**Data excerpts:**

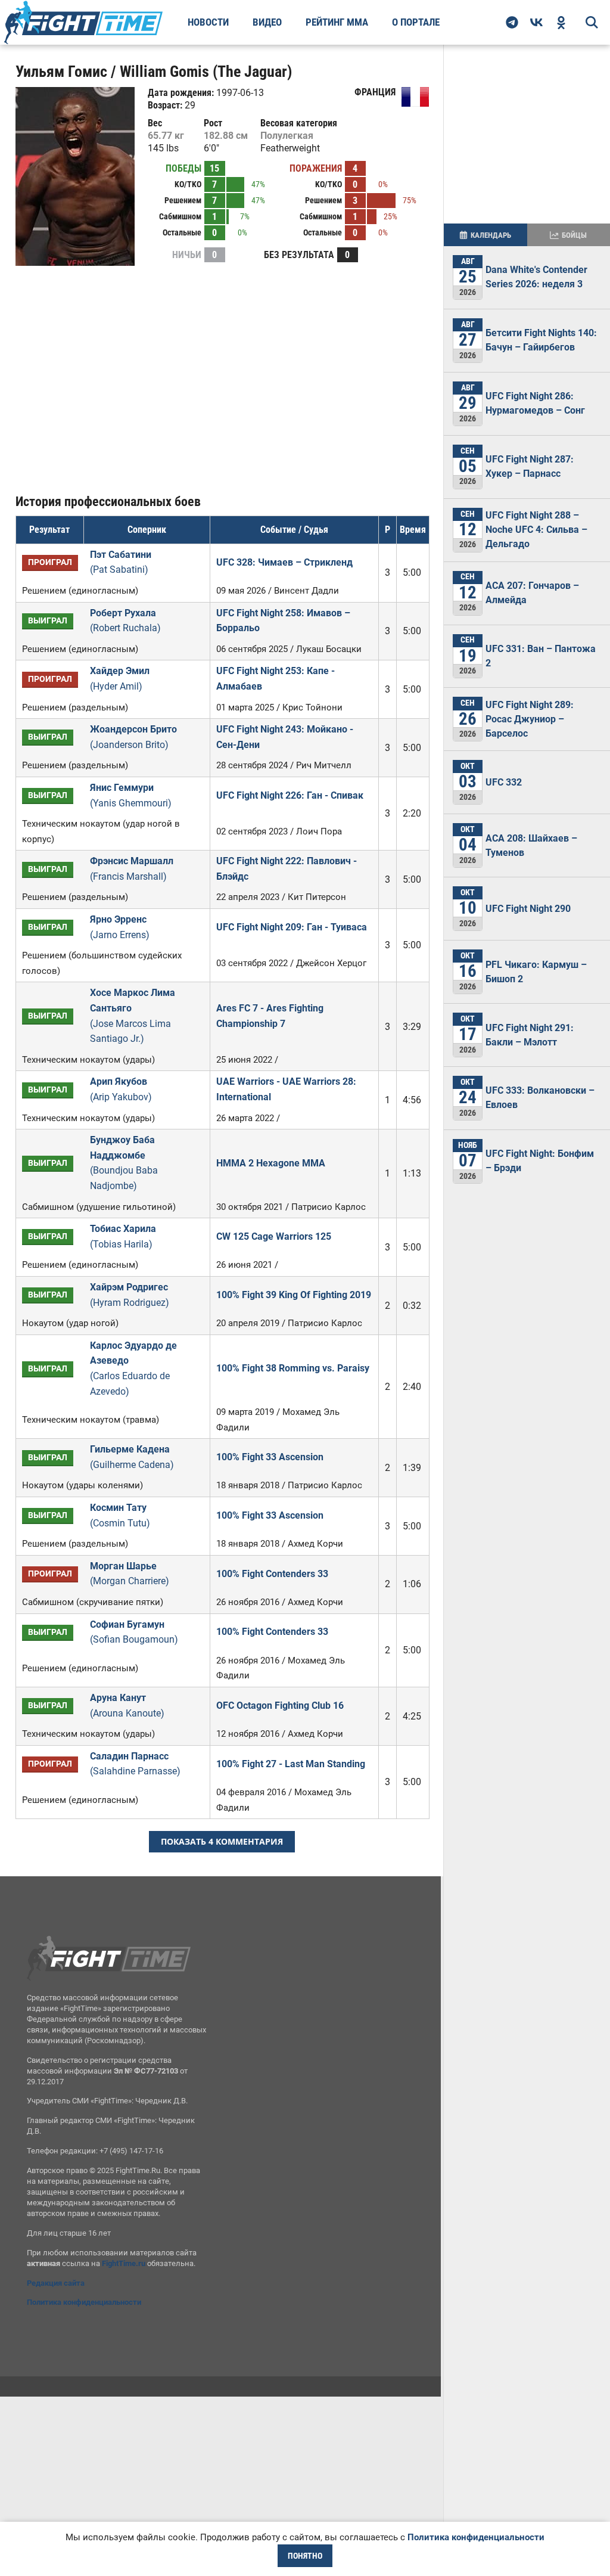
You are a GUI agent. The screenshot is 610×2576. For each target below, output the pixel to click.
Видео (267, 22)
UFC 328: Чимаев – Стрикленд (284, 562)
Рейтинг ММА (337, 22)
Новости (208, 22)
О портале (416, 22)
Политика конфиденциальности (84, 2302)
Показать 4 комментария (222, 1841)
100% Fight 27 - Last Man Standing (290, 1764)
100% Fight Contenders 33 (272, 1573)
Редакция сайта (56, 2283)
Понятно (305, 2556)
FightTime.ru (123, 2263)
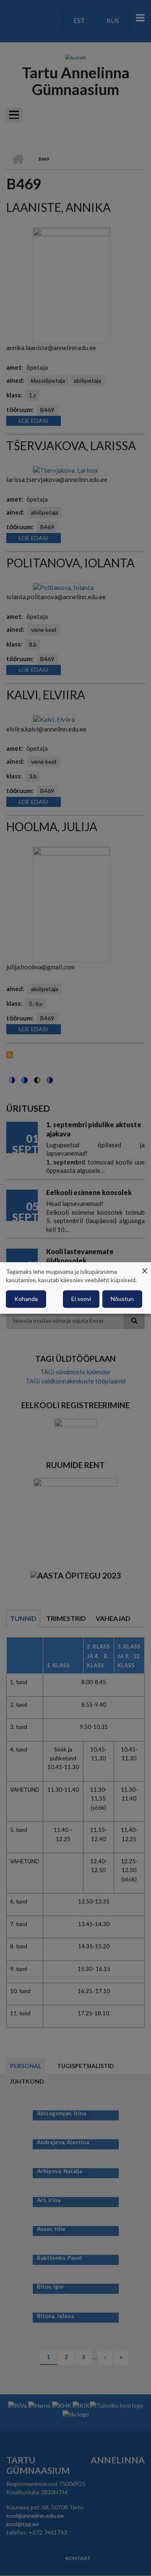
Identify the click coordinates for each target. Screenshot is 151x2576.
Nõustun (122, 1299)
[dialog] (75, 1288)
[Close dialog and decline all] (144, 1267)
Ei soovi (81, 1299)
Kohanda (26, 1299)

**Work task:** Each line in the entries above that includes the string "dialog" should be extracted.

**Solution to this problem:**
[dialog] (75, 1288)
[Close dialog and decline all] (144, 1267)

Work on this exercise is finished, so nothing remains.